XCOM Apocalypse style game?

2 posts in this topic

Hello everyone, this is my first post. I am working on a X-COM Apocalypse style game.

 

Here is a quick overview:

The game is basically a mixture of Syndicate and Apocalypse in that there are a variety of corporations (which are either AI or human controlled, and you can do some basic customization right now on there perks+flaws to tailor the type of corp you want to be, or if you just want to randomly make on, think GalCiv II customization) that fight for control of a city (which for now takes place on Mars in the future...no real backstory yet).  I am working on making the city procedurally generated via seeds (this is the core concept of this game) with instances for tactical combat in buildings/streets.
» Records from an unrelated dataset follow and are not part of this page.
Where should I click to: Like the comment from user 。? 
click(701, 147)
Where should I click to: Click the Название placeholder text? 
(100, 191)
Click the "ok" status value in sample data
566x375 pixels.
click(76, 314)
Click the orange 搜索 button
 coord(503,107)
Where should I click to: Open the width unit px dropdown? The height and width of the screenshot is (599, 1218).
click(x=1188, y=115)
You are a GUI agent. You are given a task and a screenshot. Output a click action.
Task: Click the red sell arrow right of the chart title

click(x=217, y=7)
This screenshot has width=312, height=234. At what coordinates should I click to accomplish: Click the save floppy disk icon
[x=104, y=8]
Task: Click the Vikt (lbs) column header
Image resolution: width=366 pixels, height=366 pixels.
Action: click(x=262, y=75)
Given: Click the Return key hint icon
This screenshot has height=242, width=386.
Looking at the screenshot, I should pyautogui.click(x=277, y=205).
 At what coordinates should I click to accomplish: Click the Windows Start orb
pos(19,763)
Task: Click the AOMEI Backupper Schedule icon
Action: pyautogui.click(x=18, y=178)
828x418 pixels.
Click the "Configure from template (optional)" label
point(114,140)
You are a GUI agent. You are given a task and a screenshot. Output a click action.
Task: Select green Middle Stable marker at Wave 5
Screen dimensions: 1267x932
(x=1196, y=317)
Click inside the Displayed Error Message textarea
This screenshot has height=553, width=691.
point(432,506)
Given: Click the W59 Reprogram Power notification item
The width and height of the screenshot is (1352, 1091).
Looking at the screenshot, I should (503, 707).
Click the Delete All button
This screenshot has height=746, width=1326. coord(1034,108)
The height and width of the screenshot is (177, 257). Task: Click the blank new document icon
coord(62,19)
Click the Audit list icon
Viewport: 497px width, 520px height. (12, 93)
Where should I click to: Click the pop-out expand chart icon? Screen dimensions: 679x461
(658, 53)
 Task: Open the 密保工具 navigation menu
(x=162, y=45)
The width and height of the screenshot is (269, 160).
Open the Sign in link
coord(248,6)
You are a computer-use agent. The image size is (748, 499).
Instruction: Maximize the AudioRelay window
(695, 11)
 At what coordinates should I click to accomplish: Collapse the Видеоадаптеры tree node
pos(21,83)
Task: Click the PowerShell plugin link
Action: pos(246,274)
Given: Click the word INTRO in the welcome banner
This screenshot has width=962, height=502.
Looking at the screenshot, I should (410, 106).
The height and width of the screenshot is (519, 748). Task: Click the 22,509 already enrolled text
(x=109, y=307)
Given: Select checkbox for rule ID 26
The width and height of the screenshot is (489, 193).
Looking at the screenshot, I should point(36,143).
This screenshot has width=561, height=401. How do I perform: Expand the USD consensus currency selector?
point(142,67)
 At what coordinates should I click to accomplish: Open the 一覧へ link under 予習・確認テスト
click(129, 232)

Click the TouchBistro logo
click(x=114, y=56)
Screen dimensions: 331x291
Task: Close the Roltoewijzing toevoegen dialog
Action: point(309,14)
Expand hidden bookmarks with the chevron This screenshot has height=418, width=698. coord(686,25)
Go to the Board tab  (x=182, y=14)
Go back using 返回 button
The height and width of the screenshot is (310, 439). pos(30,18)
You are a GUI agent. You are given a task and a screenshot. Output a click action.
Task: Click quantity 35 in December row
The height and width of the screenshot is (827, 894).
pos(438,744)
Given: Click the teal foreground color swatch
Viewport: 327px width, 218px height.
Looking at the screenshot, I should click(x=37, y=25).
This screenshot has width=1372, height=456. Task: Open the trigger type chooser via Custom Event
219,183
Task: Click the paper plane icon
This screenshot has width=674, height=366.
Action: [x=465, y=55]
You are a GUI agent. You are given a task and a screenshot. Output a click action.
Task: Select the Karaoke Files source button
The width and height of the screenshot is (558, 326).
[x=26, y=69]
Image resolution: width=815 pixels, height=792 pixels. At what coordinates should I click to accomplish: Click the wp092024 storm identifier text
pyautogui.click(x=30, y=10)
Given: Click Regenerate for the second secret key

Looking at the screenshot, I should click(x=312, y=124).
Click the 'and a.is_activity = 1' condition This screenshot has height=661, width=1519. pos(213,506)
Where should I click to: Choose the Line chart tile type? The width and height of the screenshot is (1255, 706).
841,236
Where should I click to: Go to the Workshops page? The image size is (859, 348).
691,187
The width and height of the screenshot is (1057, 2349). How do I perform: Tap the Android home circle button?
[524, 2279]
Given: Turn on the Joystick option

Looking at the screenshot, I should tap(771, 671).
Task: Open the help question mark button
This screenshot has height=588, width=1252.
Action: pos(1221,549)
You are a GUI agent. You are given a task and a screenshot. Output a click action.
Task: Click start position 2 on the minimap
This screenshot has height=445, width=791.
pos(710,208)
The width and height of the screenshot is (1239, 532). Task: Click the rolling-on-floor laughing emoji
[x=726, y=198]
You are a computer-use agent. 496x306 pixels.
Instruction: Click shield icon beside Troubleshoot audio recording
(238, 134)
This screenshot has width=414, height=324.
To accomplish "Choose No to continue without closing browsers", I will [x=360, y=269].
The essence of the game is that most things are generated rather than hand made, and this is a interesting intersection of game play which allows for many layers of algorithmic generation to take place, none of it requires huge resources since it is modular in nature. 

 

 

Currently I have randomly generating terrains, with city layers (ie types of buildings) and instances for interiors. I am working on generating some basic architecture for the buildings (using some variables/structures depending on the type of building) as well as creating interiors based on the overall geometry of the building (it will be destructible tile based environments).

 

My real question is more to do with gameplay, what are the pros/cons of X-COM Apocalypse? What would you have like to see? What needs to be removed? Is the idea of a more engaging dynamic city based tactical/strategy game worth playing?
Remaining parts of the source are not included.